ポットに茶葉とお湯を入れ、しばらく蒸らしてカップに注ぐ。二つのカップに用意しておいた小瓶の薬を一滴ずつ垂らした。


薬はさあっとお茶に溶け込んだ。


あ、もちろん私はお茶を飲むつもりはない。




「シルフィ、その小瓶は何?」




キター!


バレないように演技演技。




「え?あー、これね。これを入れるとお茶が美味しくなるんですって!ちょっと甘いみたいだけどね」


「え?甘いのかそのお茶」


「あれ、甘いお茶ダメだったっけ?」


「お前、入れる前に聞けよ」


「あう···」




うわあ、まずい。


そうだったっけ?昔は甘い飲み物好きだって言ってたと思ったけど、味覚が変わったのかな。
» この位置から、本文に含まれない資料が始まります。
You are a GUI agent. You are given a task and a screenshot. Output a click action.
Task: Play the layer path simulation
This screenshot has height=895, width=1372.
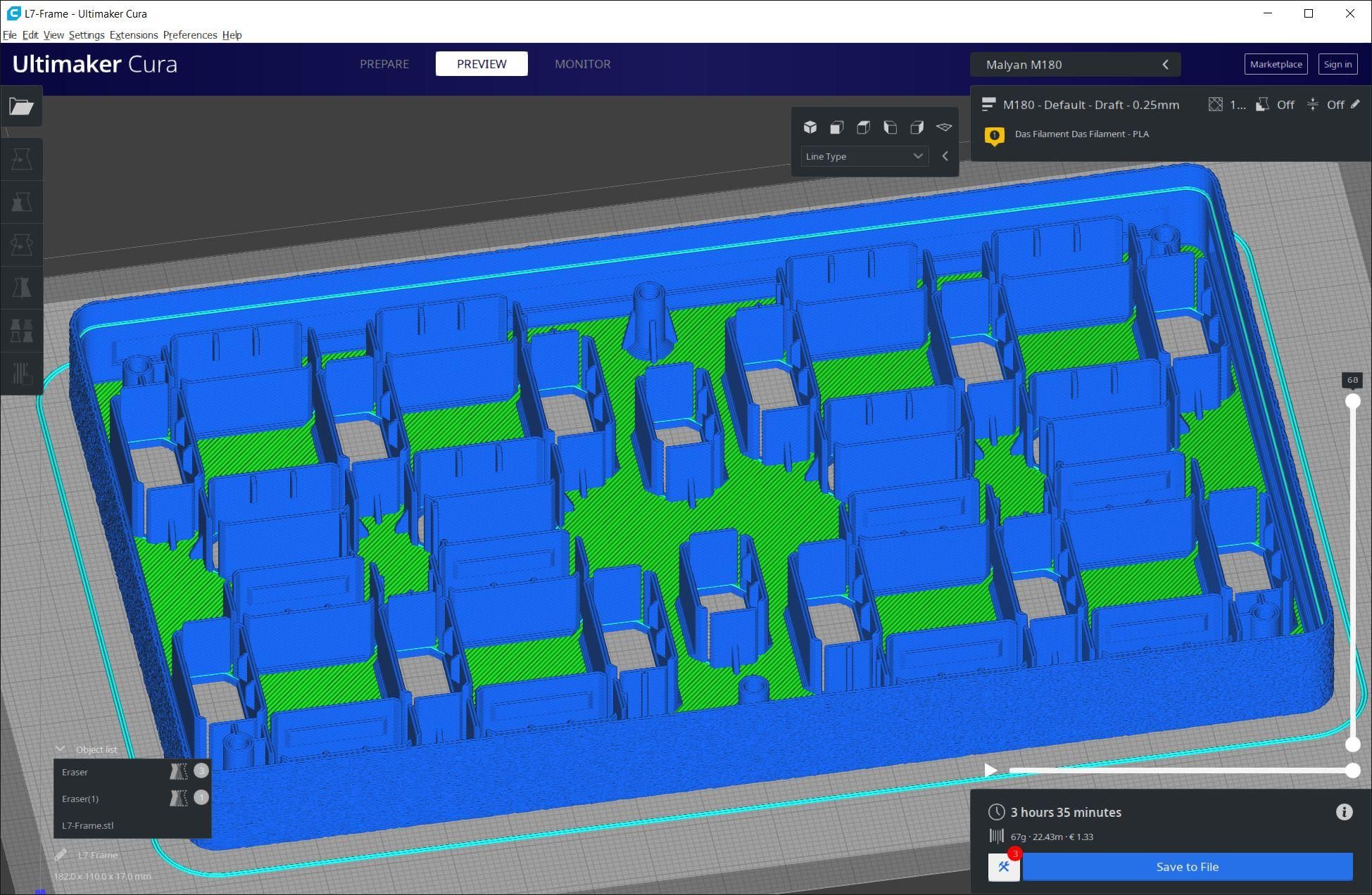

この〖媚薬〗は甘いから、お茶などに混ぜて使う事が多いという話で、私はよく考えずにその通りにしてしまったんだけど。完全にリサーチ不足だった。そういう事なら〖媚薬〗は試せないじゃない。




はうう。


泣きそうな顔をして少しうつ向いた。


それを見たクリスは「お前はホント相変わらずだな」と言い、笑いながらポンポンと私の頭を撫でた。


そしてティーカップを持って少しずつお茶を飲んだ。